Not like my father at all.
He was kind, gentle, and always had time for me.
I used the word was. A lump came into my throat.
With one single thought my wall came crashing down.
The wall I'd built in my head to prevent myself for ever getting hurt again.
The memories came flooding out, washing me away. My dad picking me up when I got hurt. Me telling him the stories of my day and the reason I built that wall in the first place; that memory.
It was at night, before the world was ripped apart.
This was before the streets were bare and the buildings falling apart.
This was when everything was fine and I didn't have to look over my back all the time.

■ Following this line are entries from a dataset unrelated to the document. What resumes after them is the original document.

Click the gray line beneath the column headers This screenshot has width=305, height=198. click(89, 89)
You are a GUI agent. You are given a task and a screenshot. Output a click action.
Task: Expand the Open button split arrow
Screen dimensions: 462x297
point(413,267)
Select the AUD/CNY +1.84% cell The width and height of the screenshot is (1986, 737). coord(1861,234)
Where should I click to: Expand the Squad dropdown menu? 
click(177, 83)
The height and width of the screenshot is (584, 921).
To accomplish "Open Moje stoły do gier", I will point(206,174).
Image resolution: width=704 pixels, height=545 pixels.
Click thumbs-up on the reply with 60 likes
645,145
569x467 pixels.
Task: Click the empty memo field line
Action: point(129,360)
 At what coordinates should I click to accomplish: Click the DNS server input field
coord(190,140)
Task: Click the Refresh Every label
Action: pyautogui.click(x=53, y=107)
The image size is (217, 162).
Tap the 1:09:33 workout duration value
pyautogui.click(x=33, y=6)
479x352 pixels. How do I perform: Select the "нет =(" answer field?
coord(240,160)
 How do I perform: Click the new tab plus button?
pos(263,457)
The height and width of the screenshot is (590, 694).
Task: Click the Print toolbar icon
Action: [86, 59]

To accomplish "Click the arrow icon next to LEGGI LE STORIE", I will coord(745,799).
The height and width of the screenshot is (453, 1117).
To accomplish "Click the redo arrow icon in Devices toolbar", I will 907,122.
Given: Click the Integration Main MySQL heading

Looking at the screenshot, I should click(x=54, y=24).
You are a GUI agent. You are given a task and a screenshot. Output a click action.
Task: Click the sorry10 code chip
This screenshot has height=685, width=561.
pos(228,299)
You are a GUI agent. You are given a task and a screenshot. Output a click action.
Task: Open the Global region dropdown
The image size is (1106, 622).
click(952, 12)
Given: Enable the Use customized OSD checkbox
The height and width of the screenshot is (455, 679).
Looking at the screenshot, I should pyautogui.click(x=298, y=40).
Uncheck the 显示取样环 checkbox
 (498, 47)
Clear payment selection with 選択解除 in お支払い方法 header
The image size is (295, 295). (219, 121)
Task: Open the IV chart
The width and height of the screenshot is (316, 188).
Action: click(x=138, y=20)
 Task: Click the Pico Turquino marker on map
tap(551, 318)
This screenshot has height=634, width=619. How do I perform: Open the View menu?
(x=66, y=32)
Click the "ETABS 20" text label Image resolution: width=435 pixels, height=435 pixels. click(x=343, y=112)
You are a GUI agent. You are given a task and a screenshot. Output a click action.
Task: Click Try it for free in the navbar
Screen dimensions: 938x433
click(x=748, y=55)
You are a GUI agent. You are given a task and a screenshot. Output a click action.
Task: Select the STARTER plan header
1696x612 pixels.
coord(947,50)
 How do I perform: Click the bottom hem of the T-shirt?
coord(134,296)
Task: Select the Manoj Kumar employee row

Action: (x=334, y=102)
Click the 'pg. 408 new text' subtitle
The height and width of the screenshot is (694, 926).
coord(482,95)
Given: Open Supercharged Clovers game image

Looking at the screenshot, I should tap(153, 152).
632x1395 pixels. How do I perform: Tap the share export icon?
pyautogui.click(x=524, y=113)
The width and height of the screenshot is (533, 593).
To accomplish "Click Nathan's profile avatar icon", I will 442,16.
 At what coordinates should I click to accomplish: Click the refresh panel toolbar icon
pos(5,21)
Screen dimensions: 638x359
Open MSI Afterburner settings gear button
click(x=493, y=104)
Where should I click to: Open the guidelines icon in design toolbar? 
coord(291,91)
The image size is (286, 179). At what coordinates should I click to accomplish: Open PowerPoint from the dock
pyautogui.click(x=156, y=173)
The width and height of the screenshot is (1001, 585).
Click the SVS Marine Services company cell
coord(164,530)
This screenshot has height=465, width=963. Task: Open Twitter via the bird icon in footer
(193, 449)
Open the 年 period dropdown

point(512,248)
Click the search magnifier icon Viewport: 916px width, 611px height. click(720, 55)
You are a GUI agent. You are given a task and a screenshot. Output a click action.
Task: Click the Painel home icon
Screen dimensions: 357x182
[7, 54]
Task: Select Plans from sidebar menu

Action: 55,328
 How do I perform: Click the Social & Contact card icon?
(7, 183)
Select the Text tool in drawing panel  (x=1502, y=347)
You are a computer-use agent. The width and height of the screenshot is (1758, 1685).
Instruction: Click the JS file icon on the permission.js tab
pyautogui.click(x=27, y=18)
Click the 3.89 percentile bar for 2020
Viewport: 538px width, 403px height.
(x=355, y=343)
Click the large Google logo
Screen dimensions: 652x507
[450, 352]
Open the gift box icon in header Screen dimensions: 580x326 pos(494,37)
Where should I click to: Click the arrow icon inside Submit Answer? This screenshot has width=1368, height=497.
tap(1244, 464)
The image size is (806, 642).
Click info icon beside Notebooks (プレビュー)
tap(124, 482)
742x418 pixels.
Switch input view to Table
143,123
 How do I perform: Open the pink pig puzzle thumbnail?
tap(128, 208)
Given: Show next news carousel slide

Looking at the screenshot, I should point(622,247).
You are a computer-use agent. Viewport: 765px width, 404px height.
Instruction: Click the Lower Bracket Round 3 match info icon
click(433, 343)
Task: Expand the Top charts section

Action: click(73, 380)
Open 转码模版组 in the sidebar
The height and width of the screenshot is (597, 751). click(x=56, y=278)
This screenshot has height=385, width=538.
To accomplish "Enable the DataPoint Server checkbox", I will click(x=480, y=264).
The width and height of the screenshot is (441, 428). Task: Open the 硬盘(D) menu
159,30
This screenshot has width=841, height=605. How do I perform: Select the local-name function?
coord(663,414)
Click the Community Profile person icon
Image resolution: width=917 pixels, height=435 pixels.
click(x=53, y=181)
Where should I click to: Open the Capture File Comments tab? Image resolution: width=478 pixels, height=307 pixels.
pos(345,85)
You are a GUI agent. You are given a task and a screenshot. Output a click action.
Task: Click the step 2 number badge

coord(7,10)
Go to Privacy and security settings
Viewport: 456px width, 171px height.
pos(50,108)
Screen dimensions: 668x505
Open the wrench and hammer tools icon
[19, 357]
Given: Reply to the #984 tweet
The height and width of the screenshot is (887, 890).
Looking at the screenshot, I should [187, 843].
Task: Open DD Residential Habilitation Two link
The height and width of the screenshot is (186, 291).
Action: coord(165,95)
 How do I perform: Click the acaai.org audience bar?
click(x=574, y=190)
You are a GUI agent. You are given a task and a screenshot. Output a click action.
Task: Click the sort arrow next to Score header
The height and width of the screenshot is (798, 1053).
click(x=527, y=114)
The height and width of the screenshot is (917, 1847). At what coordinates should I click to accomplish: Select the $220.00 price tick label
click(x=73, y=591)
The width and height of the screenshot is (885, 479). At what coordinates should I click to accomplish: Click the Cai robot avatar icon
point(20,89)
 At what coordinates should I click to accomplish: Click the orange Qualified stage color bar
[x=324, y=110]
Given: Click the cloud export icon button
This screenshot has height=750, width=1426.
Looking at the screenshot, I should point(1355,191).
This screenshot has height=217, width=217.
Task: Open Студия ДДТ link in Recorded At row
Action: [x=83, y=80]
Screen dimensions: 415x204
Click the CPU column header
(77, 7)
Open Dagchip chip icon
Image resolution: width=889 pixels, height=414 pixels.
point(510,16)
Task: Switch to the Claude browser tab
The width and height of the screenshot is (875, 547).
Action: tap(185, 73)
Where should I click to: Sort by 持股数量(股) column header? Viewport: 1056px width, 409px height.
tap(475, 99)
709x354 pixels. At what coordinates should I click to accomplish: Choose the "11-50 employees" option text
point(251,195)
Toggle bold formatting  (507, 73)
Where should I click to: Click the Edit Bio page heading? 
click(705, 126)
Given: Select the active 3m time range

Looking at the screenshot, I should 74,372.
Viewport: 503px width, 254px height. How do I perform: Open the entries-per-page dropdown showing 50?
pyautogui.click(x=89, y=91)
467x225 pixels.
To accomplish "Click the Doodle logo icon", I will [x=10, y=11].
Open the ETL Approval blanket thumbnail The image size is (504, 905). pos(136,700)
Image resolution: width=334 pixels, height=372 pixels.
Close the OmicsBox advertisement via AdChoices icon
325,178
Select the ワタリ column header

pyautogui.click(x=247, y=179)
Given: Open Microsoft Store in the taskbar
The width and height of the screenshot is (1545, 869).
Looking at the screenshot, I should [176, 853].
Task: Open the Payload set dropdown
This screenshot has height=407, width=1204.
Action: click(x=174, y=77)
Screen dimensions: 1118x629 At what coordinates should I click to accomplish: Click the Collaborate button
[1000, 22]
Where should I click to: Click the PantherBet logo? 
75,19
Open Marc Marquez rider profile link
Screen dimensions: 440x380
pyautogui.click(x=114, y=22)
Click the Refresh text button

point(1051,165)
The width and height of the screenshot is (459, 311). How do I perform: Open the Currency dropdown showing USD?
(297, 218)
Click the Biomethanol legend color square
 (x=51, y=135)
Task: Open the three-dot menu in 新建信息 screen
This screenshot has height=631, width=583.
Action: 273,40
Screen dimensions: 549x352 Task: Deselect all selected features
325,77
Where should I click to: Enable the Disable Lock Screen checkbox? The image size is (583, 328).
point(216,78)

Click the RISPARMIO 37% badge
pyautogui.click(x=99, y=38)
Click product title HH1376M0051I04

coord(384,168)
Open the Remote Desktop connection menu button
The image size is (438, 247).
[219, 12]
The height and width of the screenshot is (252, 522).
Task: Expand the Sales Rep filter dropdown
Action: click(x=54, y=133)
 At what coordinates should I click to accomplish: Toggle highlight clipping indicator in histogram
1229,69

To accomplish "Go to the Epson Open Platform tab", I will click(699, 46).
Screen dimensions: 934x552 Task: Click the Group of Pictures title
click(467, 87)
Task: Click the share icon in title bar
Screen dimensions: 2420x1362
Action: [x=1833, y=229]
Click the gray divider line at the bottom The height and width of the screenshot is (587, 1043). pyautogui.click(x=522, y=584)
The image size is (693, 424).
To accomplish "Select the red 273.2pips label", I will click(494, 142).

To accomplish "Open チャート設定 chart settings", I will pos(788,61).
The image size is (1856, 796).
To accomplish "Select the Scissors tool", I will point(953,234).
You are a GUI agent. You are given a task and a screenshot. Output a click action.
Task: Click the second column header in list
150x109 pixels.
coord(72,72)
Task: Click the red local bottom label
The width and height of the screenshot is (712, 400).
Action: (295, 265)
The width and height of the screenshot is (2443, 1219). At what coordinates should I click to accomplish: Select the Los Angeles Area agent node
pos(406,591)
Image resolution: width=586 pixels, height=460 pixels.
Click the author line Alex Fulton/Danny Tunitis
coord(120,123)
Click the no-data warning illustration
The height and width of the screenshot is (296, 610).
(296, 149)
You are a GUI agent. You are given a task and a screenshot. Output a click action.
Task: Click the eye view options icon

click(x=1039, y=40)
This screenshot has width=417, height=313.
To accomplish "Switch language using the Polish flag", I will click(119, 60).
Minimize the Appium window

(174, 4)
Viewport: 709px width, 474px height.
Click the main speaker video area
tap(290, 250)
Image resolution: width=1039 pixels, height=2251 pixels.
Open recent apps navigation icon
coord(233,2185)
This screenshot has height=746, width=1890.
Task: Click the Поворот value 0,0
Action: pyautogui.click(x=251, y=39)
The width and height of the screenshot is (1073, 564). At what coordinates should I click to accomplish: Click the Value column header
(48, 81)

He was on the phone, talking to someone unknown. Then he looked straight at me, in a strange way, and ran off into the night.
And I never saw him again.
This was no ordinary night, either.
This was the night when the world was ripped apart, never to be fixed again.
All my dad left me was that diary and now I could die because of it.
I couldn't take it anymore.
I grabbed the book out of Blaise's hand and ran out of her base.
Then I found a tree climbed it, with the book held tightly to my chest.
I curled up into a ball and started to cry.
I let go.
I couldn't hold in all the worries.
And the loneliness.
When my eyes were dry, I untangled myself from the ball and looked at the ground below.
Blaise was looking up at me with a sympathetic smile on her face.
"Come on," she says gently.
The sun slowly rose, reflecting of her scars, and I wondered how I ever found them frightening.
I slowly climbed down, the book still gripped to my chest.
I stumbled a bit.
She laughed a bit. She picked me up. Then she carried me back into my makeshift bed and waited until I'd fallen asleep.
As I drifted off, I felt the book being taken out of my arms.